What about when I'm in a pinch and need to go to f11 with my 60mm macro on APS-C? I'd need to go to over f20 to achieve a similar DOF with the 100mm on FF.

So, is my thinking/calculations correct in this case? Or am I overlooking something? Could the 100mm macro (L or not) be as good or better than the 60mm macro when obtaining a similar depth of field? Is the smaller APS-C sensor the key here? And finally, would I be even BETTER served (for macro) by going down to m4/3?

Thanks for any insight!
Jonathan


----------



## witeken (Dec 23, 2012)

There's no such thing as a free lunch. 

Crop sensors usually have smaller pixels. That means you suffer earlier from diffraction than FF sensors. That's the reason why compacts only go to f8. The only thing that you loose when you go to FF is the narrower FoV. With a 1:1 macro lens on (Canon) aps-c, you get a 1.6:1 FF equiv. magnification.


----------



## DJL329 (Dec 23, 2012)

An EF-S lens has the equivalent focal length on an APS-C body as an EF lens of that focal length has on a FF body. Therefore, a theoretical EF-S 50mm on an APS-C body would have the same FOV as an EF 50mm on FF body. This means that your EF-S 60mm Macro is *not* like a 96mm lens on FF.

If you are shooting 1:1 macro, the longer the focal length, the further you will be from the subject.

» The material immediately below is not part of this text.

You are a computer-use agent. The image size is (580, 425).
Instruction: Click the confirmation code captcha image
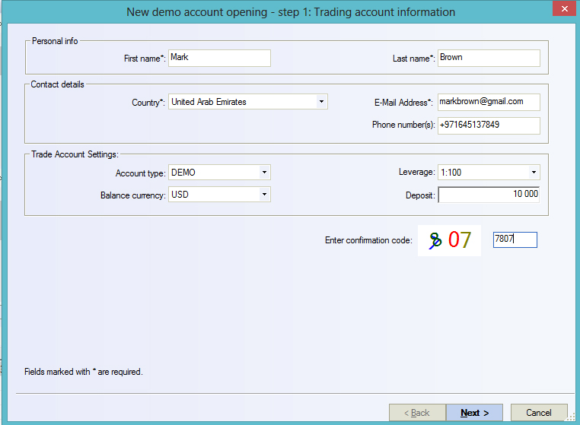click(x=449, y=240)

The 100mm f/2.8L IS is a great lens, however the non-L is also quite good, especially since it is about half the price. So, to answer your question: yes, you are over-thinking it.


----------



## AdamJ (Dec 23, 2012)

witeken said:


> With a 1:1 macro lens on (Canon) aps-c, you get a 1.6:1 FF equiv. magnification.



We have to be careful with semantics when describing macro with a crop sensor. With a 1:1 lens, the image on the sensor is 1:1 regardless of sensor size. Pixel density is the upside of APS-C.

Concerning the OP's calculation, it assumes the same subject distance. In reality, at 1:1 the 100mm will have a greater subject distance than the 60mm.


----------



## neuroanatomist (Dec 23, 2012)

You're overlooking the fact that the smaller pixels of the 60D make it more sensitive to the effects of diffraction. That starts at f/6.9 on the 60D, but at f/10.1 on the 5DIII. 

Personally, I prefer FF for macro.


----------



## CharlieB (Dec 23, 2012)

Doesn't directly apply here, but one thing to keep in mind is that the DOF "tables" or formulas all fly out the window for magnifications greater than 1:1, and... begin to open that window they fly out of... someplace about 1:5 or so. Just slightly, increasing disparity as magnification increases.

And another thing to remember - at macro ranges - weird things also happen depending on the lens design. That is, the traditional modified Gauss design used for macro lenses is based on lens extension to focus. Now we have all sorts of new designs, many using internal or rear focusing via moving elements, and those tables fly out the window even more.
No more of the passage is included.